This report’s goal is to document the role of the Community Foundation of Greater Birmingham in the disaster recovery process following two tornadoes on April 27, 2011, and January 23, 2012. The storms damaged communities in 43 counties, caused 250 deaths, and destroyed more than 23,000 homes.
What it says
The CFGB report notes several key lessons. The first is that foundations should know their role within the state and region as they begin to respond to recovery needs. The foundation had to form multi-level partnerships with foundations and responding organizations at the community, state, and national level in order to be proactive in helping to shape local and statewide strategies for tornado recovery and preparedness.

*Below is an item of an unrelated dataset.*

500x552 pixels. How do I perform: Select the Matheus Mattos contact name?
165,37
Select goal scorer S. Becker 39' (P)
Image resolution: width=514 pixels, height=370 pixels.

The second takeaway is that foundations should reach out nationally for funding. The report states that the CFGB should have strategically discussed with public and national private partners on the best way to gain support and donations at the national level beyond federal funding.
Third, it is important for foundations to coordinate regularly with responding partners and continually assess recovery needs as a group. The report notes that the key to effective coordination among responding agencies in order to reach a complete recovery status was sharing the knowledge of how needs changed over time and an accompanying discussion on those changes.
Why it matters
Funders must recognize that there are evolving needs late into disaster recovery, and sustaining support over months and years following a disaster means tapping into the widest possible network of resources. This includes looking at local, regional, state, and national partners and creatively addressing funding needs at every phase of recovery.
Preparedness needs never go away. The biggest asset to disaster recovery is mitigation and preparation, and donors should consider these needs throughout their charitable giving process.
Organizations with a long-term presence in a community are often the best equipped to effectively address disaster recovery.